Het vorige dialoogvenster wordt gebruikt wanneer de klasse HelloFrame.java in het project Test met de Visual Editor wordt geopend. Als u in de console Yes kiest of Y typt en op Enter drukt, wordt de VM in de onderbrekingswerkstand gestart met de optie -Xdebug via een socketconnector. Er wordt een vrije poort toegewezen.
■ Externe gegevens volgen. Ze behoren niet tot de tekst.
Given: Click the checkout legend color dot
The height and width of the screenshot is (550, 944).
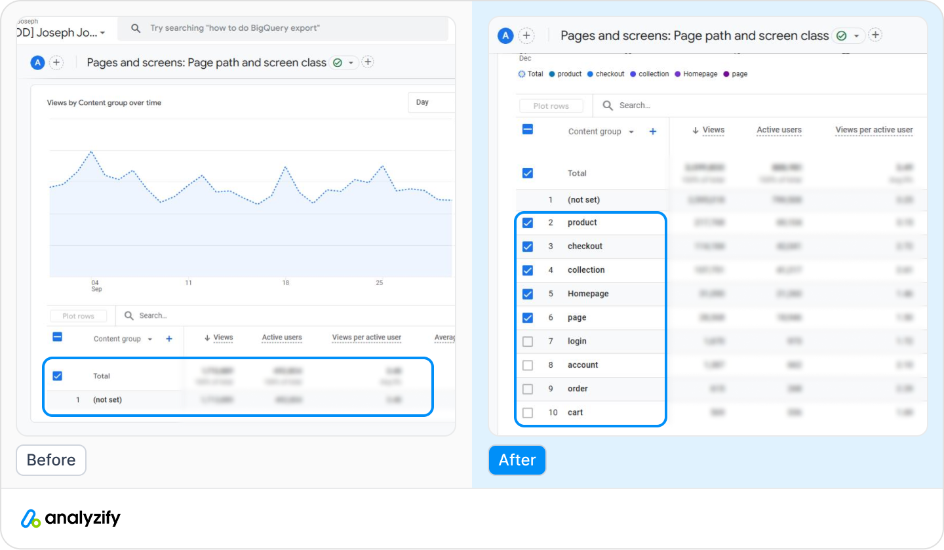Looking at the screenshot, I should coord(590,74).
Vervolgens krijgt u het nummer hiervan.
De volgende stap is het koppelen van een foutopsporingsprogramma op afstand aan poortnummer 7078. De workbench-instance die de Visual Editor uitvoert, wordt tijdens het aankoppelen door het foutopsporingsprogramma onderbroken, en dus moet u een foutopsporingsprogramma vanuit een andere toepassing gebruiken. Als de andere toepassing een andere instance van de workbench is, kunt u de foutopsporing op afstand starten door in het menu naar Uitvoeren > Fouten opsporen te gaan en een nieuwe configuratie van het type Java-toepassing op afstand te maken.
Voer het poortnummer in dat eerder naar stdout is geschreven, in dit geval 7078. Als het foutopsporingsprogramma zich op een andere computer bevat, typt u in het veld Host het IP-adres van de computer met de workbench waarin fouten worden opgespoord. Om het foutopsporingsprogramma op afstand te starten, klikt u op Fouten opsporen gen typt u y in de stdin-console van de workbench waarin fouten worden opgespoord.
U wordt niet alleen gevraagd of u fouten wilt opsporen in de VM die door alle instances van de Visual Editor wordt gebruikt, maar u krijgt ook berichten waarin u wordt gevraagd fouten in het project zelf op te sporen:
Wilt u de VM op afstand starten (Project (Test)-Beaninfo) in de werkstand Fouten opsporen? (Voer Y of N in):
Dit geldt voor de VM die wordt gebruikt voor controle en het uitvoeren van java.beans.Introspector en kan worden onderscheiden van de VM voor de Visual Editor, omdat deze geen specifieke Java-bronbestandsnaam verstrekt. Zodra beaninfo voor het eerst nodig is voor een Java-bean in een project, wordt deze VM gestart en blijft deze actief zolang het project open blijft. Door fouten in dit project op te sporen, kunt u tijdens het controleren van uw Java-beans de code van de BeanInfo-klassen doorlopen en analyseren. De controle vindt plaats voor elke Java-beanklasse voor elk project waarin deze klasse wordt gebruikt. Het resultaat wordt in de cache opgeslagen ter willen van de prestaties. Als u op een bepaald moment de cache van BeanInfo-gegevens voor een project wilt opschonen, kunt u het project sluiten en openen via het voorgrondmenu van het project.